• 16 nisan'da cumhurbaşkanı adaylarının açıklanacak olmasına ithafen bir boy gösterme yürüşü**, bir anıtkabir ziyareti..

    yürüyüşe çağrı şu sıralar spam mail'leri dalgasının arasında şu şekilde yol almaktadır:
    "15 nisan 2007 pazar günü seni* ziyaret etmeye, ankara'ya, huzuruna, anitkabir'e geliyoruz...
    10 kisi mi oluruz, 1000 kisi mi oluruz, 10.000 mi , 100.000 mi yoksa 1.000.000 kisi mi, bilemem, ama geliyoruz.. .
    senin ve ilkelerinin gücünü, halkin gücünü, vatan severligin gücünü, milli iradenin gücünü, görsünler diye geliyoruz...
    16 nisan'da açiklanacak cumhurbaskani adaylarini iyi düsünsünler tasinsinlar diye geliyoruz...
    bizler, en temel anayasal haklarimizi, kanunlar çerçevesinde kullanarak,
    türkiye'nin dört bir yanindan seni ziyarete gelecegiz."
  • "buradayız" platformu (yani ben, sen, o) tarafından düzenleniyor. dahili bedhahlara inat.
    http://www.ozgurlukbenimkarakterimdir.org/
  • (bkz: medet ummak)
  • moda nasıl ve ne zaman icat edildi bilmiyorum ama hiç bu çağdaki kadar kaypak, yaşamın her alanına yayılmış olmamıştı sanırım. giyim kuşam, eşya neyse de, düşünceye sirayet eden moda tehlikeli oldu bence! modası geçmiş kavramlar çıktı ortaya, eskiden varolmuş, duyulmuş, konuşulmuş, bilinen herşey modası geçmiş ve bu nedenle komik oluverdi. bunlardan konuşanlar da gülünç oldular.
    oysa azıcık tarih ve sosyoloji, hatta psikoloji bilenler bilir ki; biçimi ne kadar değişirse değişsin, insanın temel ihtiyaç ve sorunları hep aynıdır. temel ihtiyaçlarımız karşılandığı için bu şımarıklıkları yapıp, bu kadar çeşitlendiriyoruz sorunları, düşünceleri... insanın temel ihtiyaçlarının modası geçmez!
    ve temel gereksinimlerini karşılayamayan insanlar hep başa dönmek, onları yeniden var etmek zorunda kalırlar... laf kalabalığı da hiçbir işe yaramaz o zaman.
    demem şu ki; türkiye' nin hiç böyle bir sorunu yokmuş, özgürlüğü ve mevcut rejimi tehdit altında değilmiş gibi davranmaktan daha yararlı buluyorum yürümeyi.
    bu ülkenin insanları aramadan bulduklarını kaybettiklerinde, yeniden özgürlüğü elde etmek için çabalamak zorunda kalacaktır. anıtkabir e yürümek modası geçmiş ve komik değildir. eğer birleştirici bir unsur olacaksa, eğer bir kaldıraç görevi yapacaksa atatürk' e de, anıtkabir e de yürüsün insanlar.
  • rejim tehditini bertaraf etmek için ortak rıza * oluşturma yürüyüşüymüş. öyle anlattılar.
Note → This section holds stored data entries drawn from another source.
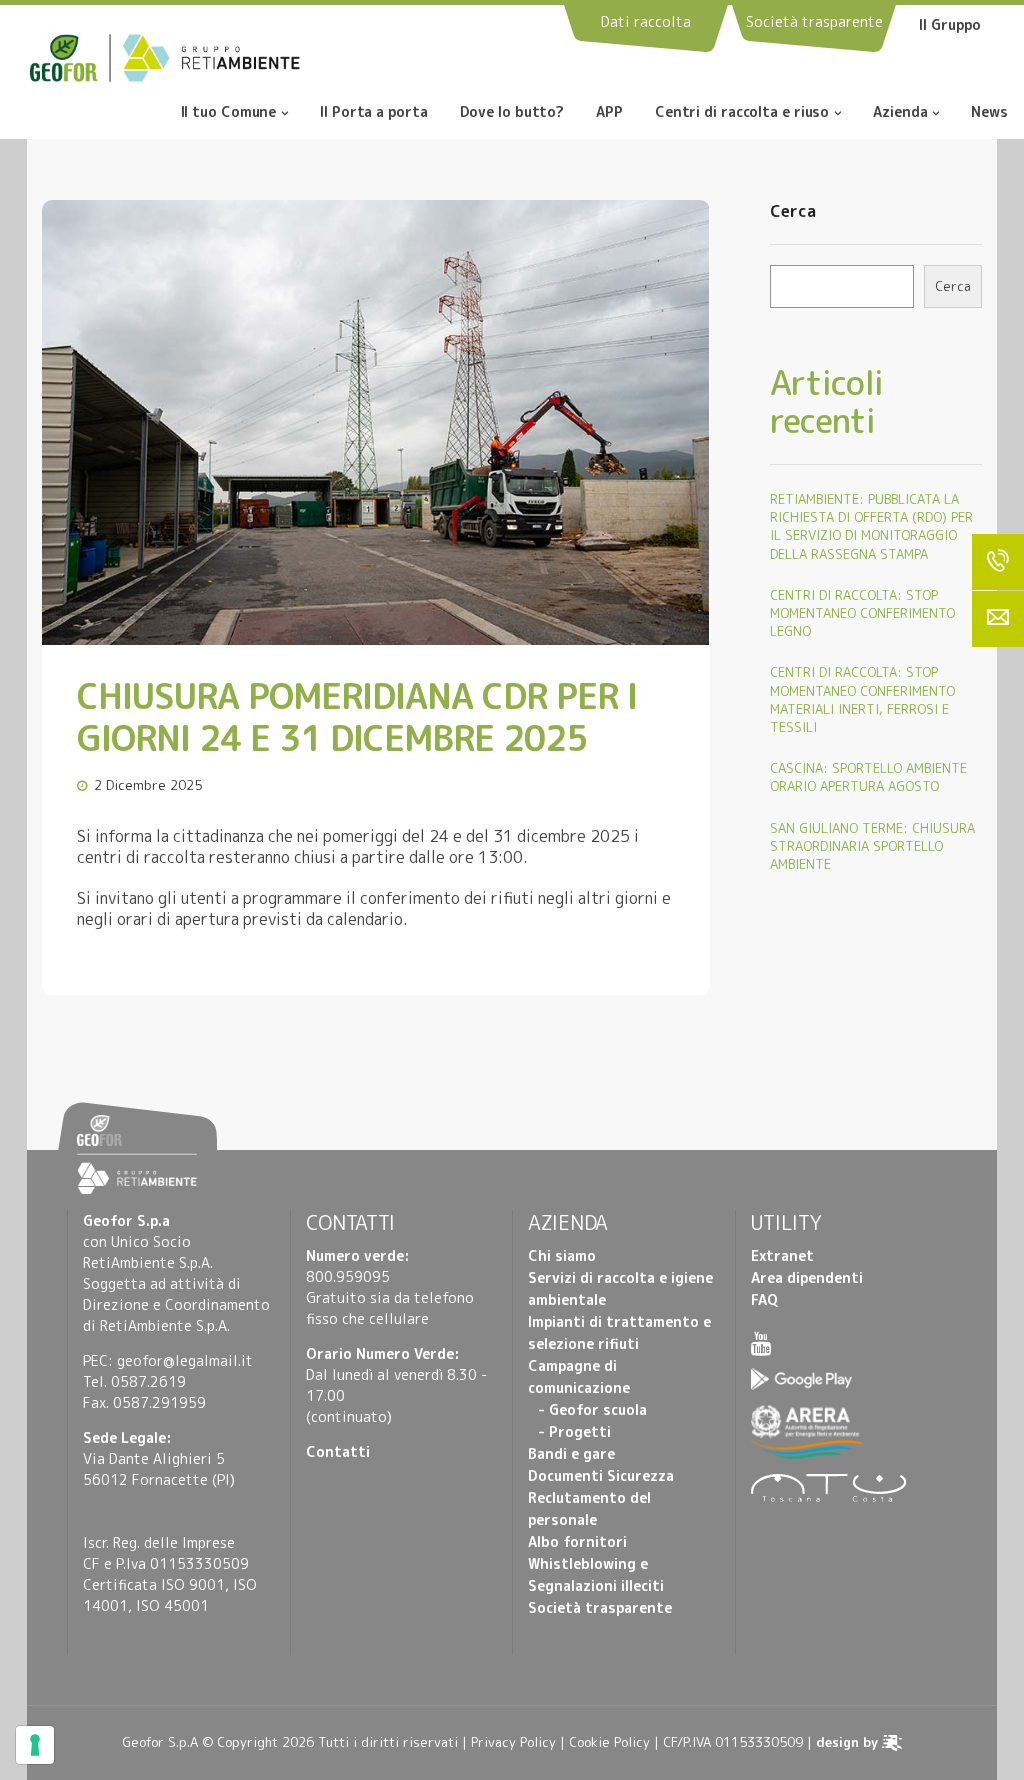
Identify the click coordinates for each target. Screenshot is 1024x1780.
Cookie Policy (609, 1742)
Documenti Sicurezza (601, 1475)
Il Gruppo (950, 24)
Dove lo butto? (512, 113)
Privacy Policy (513, 1742)
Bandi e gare (571, 1453)
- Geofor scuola (592, 1409)
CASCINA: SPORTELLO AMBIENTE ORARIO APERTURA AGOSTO (868, 777)
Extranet (782, 1255)
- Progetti (574, 1431)
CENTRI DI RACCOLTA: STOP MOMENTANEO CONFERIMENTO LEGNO (862, 613)
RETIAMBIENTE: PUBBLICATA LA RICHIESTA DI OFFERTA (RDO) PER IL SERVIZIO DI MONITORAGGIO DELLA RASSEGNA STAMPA (871, 526)
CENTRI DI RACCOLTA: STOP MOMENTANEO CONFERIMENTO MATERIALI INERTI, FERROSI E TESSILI (862, 699)
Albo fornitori (577, 1541)
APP (609, 113)
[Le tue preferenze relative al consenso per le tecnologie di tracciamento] (35, 1745)
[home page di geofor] (69, 55)
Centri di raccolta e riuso (742, 113)
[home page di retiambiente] (204, 55)
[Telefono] (998, 562)
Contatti (338, 1451)
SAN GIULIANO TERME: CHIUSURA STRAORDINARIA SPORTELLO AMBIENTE (872, 846)
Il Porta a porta (373, 113)
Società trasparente (600, 1607)
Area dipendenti (807, 1277)
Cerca (793, 212)
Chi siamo (562, 1255)
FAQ (764, 1299)
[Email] (998, 619)
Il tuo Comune (229, 113)
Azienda (900, 113)
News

    peki neye rıza gösteriyoruz? konuşmanın alternatifi olan bu beraberlik hangi hareketin onayı için ihtiyaç duyulan "rıza"yı pekiştiriyor?

    bir şeyin olmamasına rıza gösterilirken, temsili olarak "olmayan şey"e atıfta bulunulur. eğer burada namevcut olan demokrasi ise tabi ki cevap konuşmak, sesini duyurmak, tartışmaktır. yok eğer olmayan şey parti egemenliği ve tek lider altında birlik ise tabi ki bunun için yapılan birleştirici sembollerin altında buluşmaktır.

    işaret edilen aydin bir turk kadiniyim söyleyerek butik demokrasicilik yapan teyze zihniyetinin yavaş yavaş birlik söylemine kayması. bunun için de; (ara: ein ein ein)
  • anıtkabir yürüyüşü ifadesi ile kabre yürüyen insanlardan ziyade sütunlarının üstünde kırkayak gibi yürüyen bir yapı canlandı kafamda. bunu da senaryoya dökmek gerekti...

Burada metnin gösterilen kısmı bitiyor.